Description
Fried Pineapple with Coconut Crust is a tropical treat featuring juicy pineapple coated in a crispy, golden coconut batter. The combination of warm caramelized pineapple and crunchy coconut makes this dessert irresistible — perfect served with vanilla ice cream or a drizzle of honey.
Ingredients
- 1 fresh pineapple, peeled, cored, and cut into rings or chunks
- ½ cup all-purpose flour
- 2 large eggs
- 1 tablespoon coconut milk (or regular milk)
- 1 cup sweetened shredded coconut
- ½ cup panko breadcrumbs
- ¼ cup granulated sugar (optional, for extra sweetness)
- Pinch of salt
- Vegetable oil, for frying
- For Serving (optional):
- Vanilla ice cream
- Honey or caramel sauce drizzle
- Toasted coconut flakes (for garnish)
Instructions
- Pat pineapple pieces dry with paper towels to remove excess moisture.
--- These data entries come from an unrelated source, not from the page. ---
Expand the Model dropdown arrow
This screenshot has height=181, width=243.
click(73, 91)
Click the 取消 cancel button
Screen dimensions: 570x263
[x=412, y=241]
- Set up three bowls: one with flour, one with beaten eggs mixed with coconut milk, and one with a mixture of shredded coconut, panko breadcrumbs, sugar, and a pinch of salt.
- Coat each pineapple piece first in flour, then dip in the egg mixture, and finally press into the coconut mixture until fully coated.
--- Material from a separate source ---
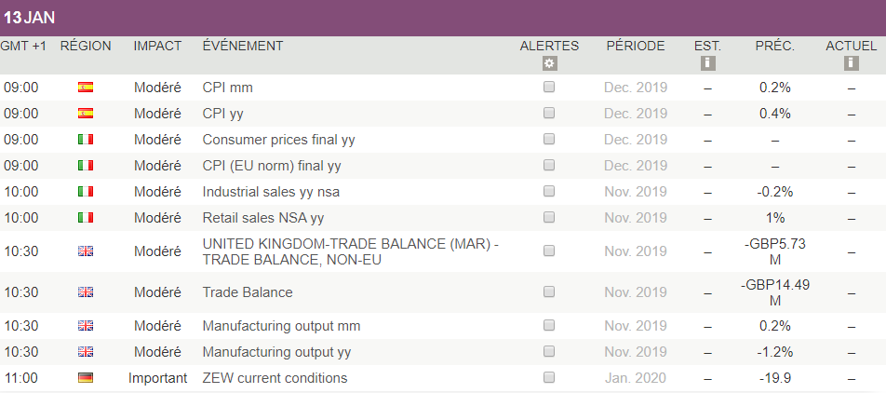
Task: Toggle alert for Manufacturing output mm
Action: pyautogui.click(x=549, y=326)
- In a deep skillet, heat about 1 inch of vegetable oil over medium heat (around 350°F or 175°C).
- Fry the coated pineapple pieces in batches for 1–2 minutes per side, or until golden brown and crisp. Avoid overcrowding the pan.
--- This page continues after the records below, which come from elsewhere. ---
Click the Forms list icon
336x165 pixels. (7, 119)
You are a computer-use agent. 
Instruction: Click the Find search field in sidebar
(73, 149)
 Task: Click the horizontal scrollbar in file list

- Remove and drain on a paper towel-lined plate.
- Serve warm with vanilla ice cream, a drizzle of honey or caramel, and a sprinkle of toasted coconut flakes if desired.
Notes
- Use firm, ripe pineapple for the best balance of sweetness and texture.
- Air fryer method: Cook at 375°F (190°C) for 7–8 minutes, flipping halfway through, until golden.
- For an extra flavor boost, add a pinch of cinnamon or nutmeg to the coconut coating.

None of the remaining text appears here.